Washington You've heard of Type 1 and Type 2 diabetes, but what about a kind called MODY?
Diabetes is undergoing a genetics revolution that suggests there actually are many subtypes of the disease.
The discoveries already trigger important changes in treatment for a fraction of patients with some rare diabetes types caused by single genes gone awry - if they have a doctor aware of the findings.
"We've got a whole group of diabetologists who have never heard of this," laments Dr. Andrew Hattersley, a British physician-scientist who pioneered how to treat single-gene subtypes collectively known as MODY, shorthand for six different subtypes thought to account for 2 percent of all diabetes.

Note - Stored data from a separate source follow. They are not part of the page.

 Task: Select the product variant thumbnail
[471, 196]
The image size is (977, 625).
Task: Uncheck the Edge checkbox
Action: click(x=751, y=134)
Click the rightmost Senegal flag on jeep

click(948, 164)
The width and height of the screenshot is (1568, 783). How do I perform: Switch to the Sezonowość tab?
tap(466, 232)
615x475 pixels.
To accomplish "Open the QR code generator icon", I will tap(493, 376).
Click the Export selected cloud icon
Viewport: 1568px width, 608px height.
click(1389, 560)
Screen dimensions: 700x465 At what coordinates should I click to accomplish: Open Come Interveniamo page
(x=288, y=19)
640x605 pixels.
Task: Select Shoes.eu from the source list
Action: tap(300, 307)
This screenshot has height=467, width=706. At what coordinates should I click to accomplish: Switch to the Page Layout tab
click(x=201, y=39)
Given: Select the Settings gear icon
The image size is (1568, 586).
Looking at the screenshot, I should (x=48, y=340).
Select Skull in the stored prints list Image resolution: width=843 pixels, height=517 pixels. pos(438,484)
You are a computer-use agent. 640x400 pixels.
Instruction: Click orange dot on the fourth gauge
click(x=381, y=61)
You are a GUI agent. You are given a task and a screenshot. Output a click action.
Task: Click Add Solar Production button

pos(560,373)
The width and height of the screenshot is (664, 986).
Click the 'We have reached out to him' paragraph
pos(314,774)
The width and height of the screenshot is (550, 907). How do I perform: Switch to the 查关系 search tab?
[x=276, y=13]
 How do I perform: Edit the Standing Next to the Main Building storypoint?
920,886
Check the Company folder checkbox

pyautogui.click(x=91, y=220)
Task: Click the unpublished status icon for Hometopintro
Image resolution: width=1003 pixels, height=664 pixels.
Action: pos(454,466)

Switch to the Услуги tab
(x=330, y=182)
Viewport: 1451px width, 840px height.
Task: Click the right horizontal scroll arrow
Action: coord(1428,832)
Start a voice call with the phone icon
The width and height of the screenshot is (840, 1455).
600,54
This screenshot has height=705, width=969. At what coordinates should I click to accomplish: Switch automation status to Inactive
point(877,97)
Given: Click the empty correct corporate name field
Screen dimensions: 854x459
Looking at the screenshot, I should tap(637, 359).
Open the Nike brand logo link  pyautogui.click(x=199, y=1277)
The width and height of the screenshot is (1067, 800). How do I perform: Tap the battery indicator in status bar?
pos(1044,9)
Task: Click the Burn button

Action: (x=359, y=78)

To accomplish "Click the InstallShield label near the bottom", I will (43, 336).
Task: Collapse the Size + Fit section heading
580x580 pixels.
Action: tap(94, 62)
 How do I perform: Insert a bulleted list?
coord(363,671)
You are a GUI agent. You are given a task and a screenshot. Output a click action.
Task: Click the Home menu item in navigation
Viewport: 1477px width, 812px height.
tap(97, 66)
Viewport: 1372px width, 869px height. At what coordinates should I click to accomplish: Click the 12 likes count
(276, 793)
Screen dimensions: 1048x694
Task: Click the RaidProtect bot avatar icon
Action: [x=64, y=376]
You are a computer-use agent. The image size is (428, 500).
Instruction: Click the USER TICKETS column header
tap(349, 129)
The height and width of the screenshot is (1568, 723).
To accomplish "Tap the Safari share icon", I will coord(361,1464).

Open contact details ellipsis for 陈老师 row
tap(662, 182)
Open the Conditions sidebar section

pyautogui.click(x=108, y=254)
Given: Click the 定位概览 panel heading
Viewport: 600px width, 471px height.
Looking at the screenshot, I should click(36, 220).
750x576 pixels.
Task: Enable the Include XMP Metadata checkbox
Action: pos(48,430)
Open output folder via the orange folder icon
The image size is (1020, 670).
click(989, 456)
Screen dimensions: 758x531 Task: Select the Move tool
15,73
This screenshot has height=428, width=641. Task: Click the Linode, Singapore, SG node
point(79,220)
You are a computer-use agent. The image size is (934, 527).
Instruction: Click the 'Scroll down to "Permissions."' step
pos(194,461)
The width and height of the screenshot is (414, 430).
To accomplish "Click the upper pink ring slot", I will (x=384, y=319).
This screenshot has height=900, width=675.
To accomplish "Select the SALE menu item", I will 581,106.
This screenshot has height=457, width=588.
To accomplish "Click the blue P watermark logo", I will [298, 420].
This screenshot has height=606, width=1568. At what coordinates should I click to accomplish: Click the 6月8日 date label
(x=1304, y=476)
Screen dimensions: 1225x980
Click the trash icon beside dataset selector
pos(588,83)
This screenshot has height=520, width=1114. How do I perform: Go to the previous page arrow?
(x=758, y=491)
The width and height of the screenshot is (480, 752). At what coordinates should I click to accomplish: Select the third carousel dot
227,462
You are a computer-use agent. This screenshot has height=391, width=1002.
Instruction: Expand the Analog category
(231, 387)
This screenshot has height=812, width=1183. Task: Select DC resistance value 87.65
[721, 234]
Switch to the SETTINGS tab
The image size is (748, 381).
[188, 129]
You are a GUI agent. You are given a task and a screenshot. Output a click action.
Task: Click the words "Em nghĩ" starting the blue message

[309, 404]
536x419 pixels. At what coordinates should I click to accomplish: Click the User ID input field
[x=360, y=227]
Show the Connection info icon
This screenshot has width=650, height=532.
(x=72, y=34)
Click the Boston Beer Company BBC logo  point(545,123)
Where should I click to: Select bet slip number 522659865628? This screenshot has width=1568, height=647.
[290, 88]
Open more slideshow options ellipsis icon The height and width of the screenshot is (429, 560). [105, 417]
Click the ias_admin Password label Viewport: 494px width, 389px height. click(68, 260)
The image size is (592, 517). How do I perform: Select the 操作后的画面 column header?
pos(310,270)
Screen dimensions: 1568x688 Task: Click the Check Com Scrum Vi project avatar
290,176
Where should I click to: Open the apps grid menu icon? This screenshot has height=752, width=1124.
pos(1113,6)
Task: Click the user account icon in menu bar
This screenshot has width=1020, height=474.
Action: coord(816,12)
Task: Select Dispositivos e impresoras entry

Yet the vast majority of diabetes is caused by complex interactions among numerous genes and modern lifestyles - and a flurry of genetic discoveries in the past year finally points to new ways of attacking the epidemic.
So this week, U.S. health officials are bringing 20 drug companies together with international gene specialists to jump-start the hunt for new therapies.
Why does diabetes strike one person who's overweight but not another who's equally heavy? Why does one diabetic need dialysis while another has healthy kidneys despite decades of bad blood sugar? The newest gene work suggests there likely are even more subtypes that explain those differences, and that in turn may require personalized treatment just as MODY does.
Some 21 million Americans have diabetes, meaning their bodies cannot properly turn blood sugar into energy. Either they don't produce enough insulin or don't use it correctly.